PROBLEM DESCRIPTION: Format the listing lines starting at the line containing "The height and" and ending at the line containing "(x=59, y=343)" as a numbered list, omitting blank lines.

STORED RECORDS:
-----
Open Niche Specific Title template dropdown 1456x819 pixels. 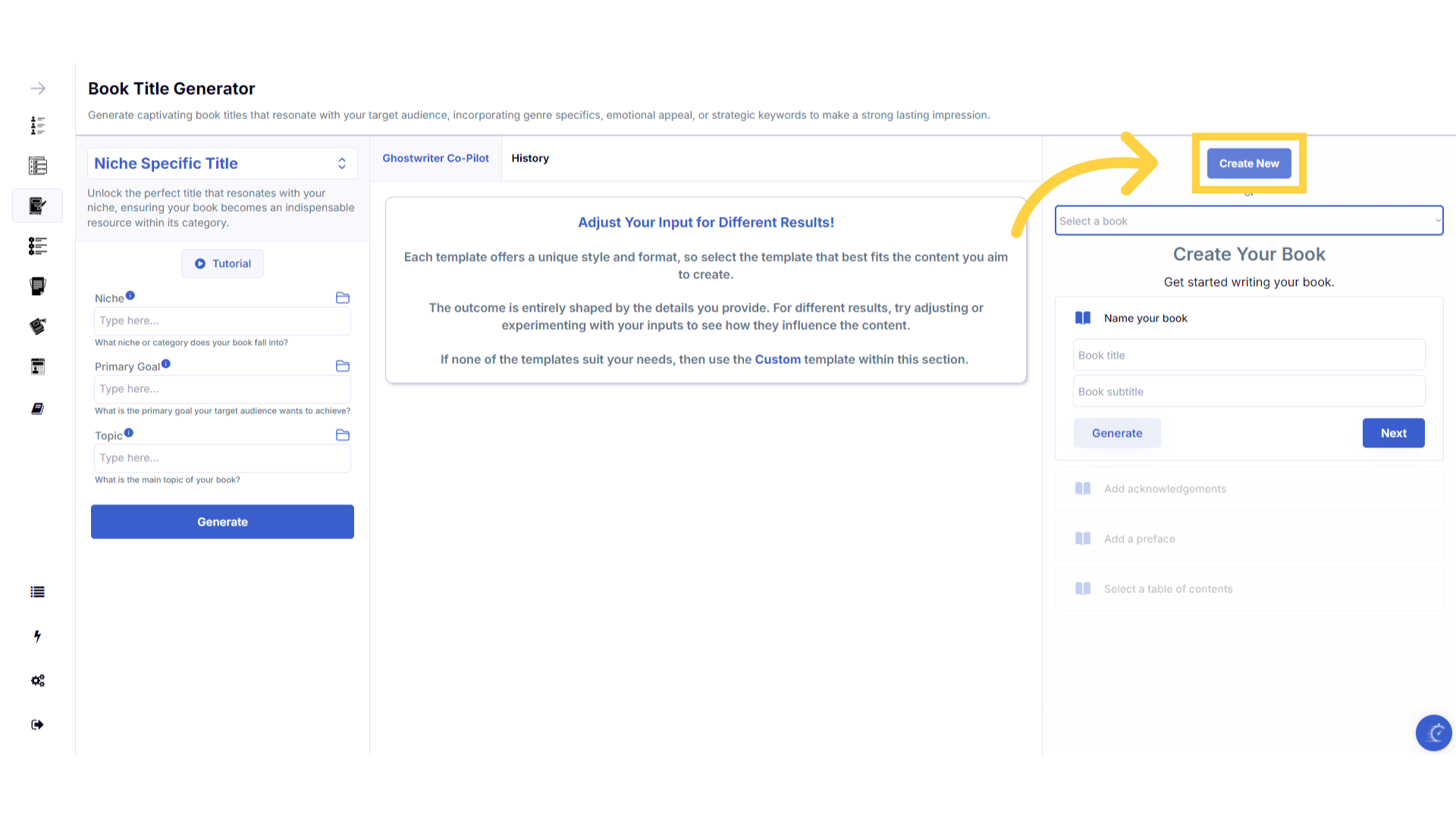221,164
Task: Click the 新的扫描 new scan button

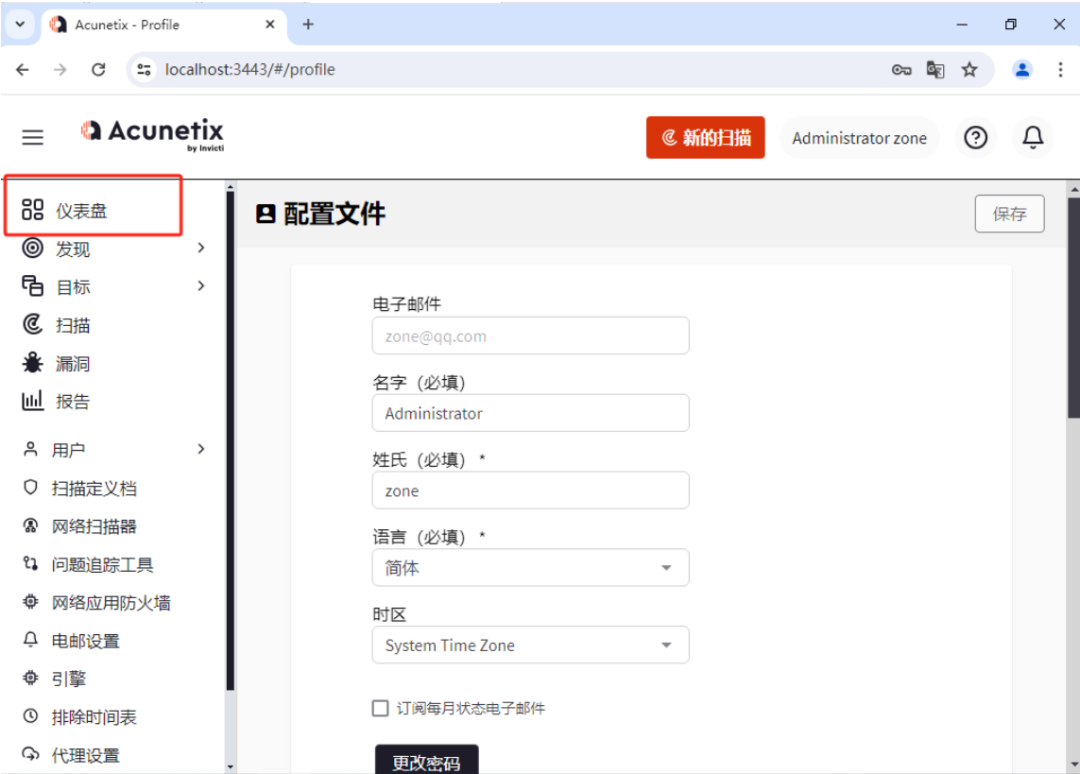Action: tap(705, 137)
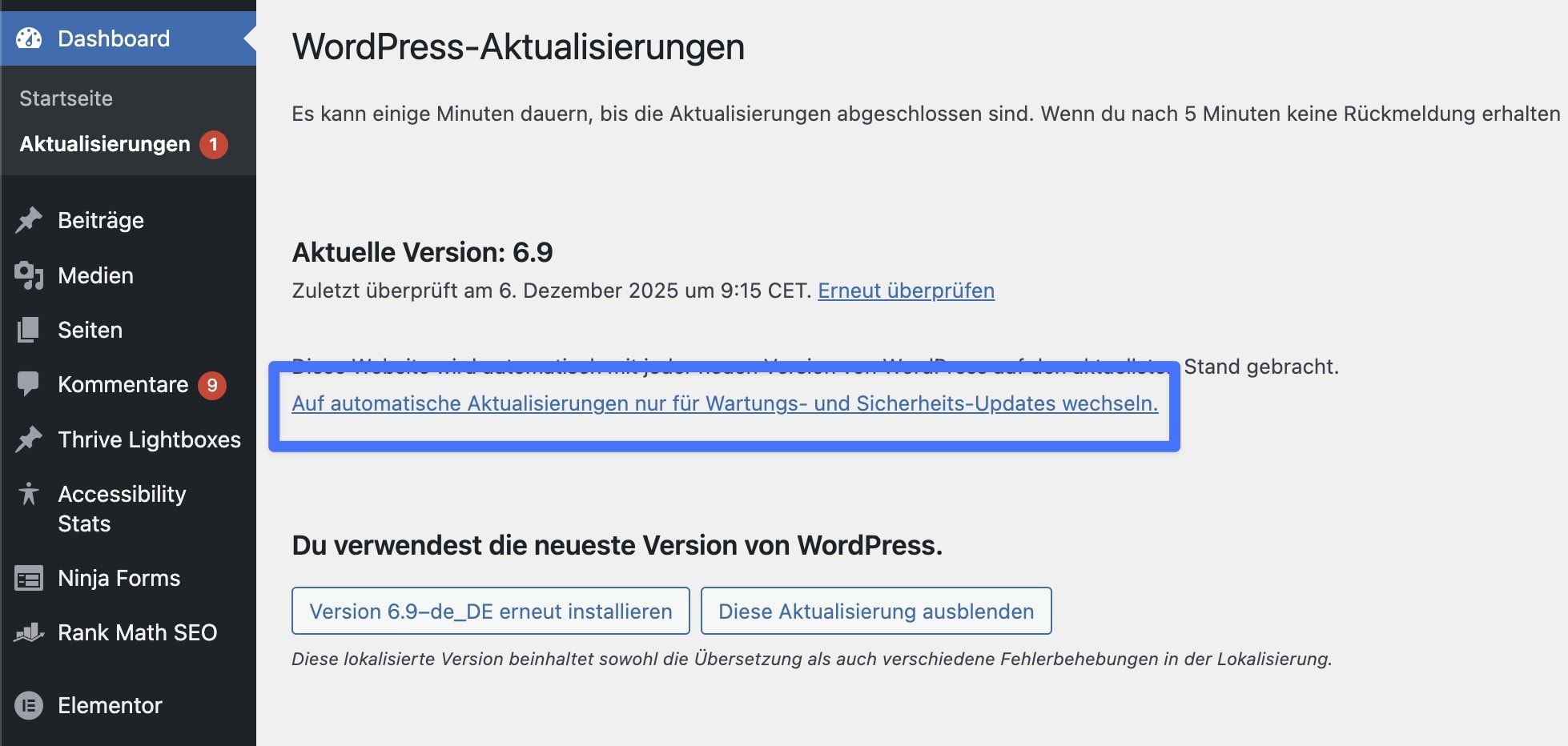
-----
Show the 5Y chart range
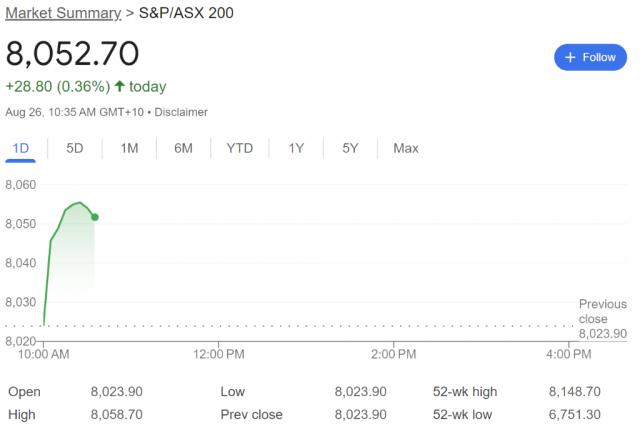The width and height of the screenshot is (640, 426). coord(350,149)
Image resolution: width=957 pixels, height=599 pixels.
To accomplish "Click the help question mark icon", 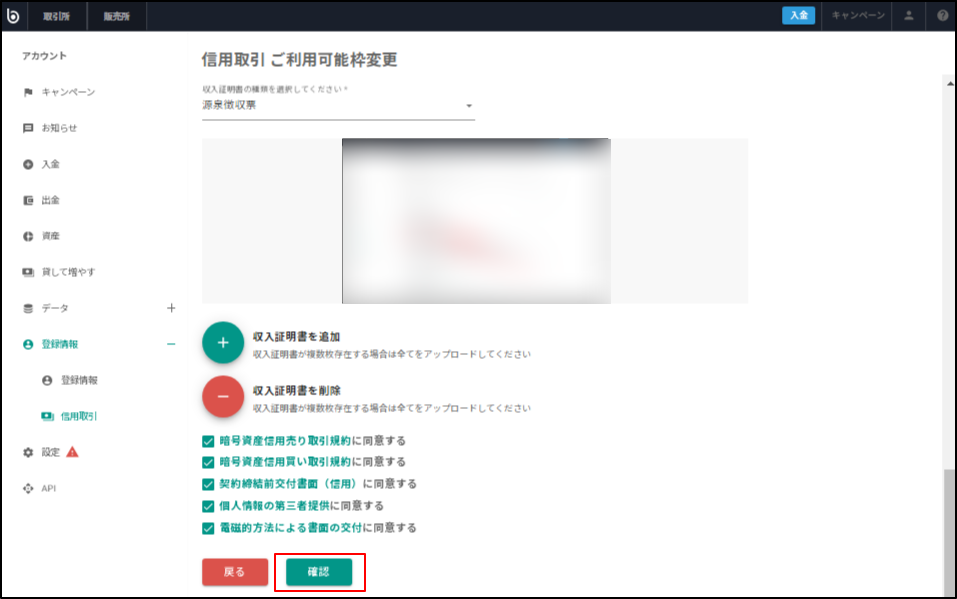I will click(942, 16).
-----
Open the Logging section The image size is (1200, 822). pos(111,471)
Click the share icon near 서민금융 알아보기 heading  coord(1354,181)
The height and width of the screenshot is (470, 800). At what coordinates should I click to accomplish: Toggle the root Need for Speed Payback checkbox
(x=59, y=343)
-----
RESPONSE TO THIS EXERCISE:
1. The height and width of the screenshot is (470, 800). At what coordinates should I click to accomplish: Toggle the root Need for Speed Payback checkbox
2. (x=59, y=343)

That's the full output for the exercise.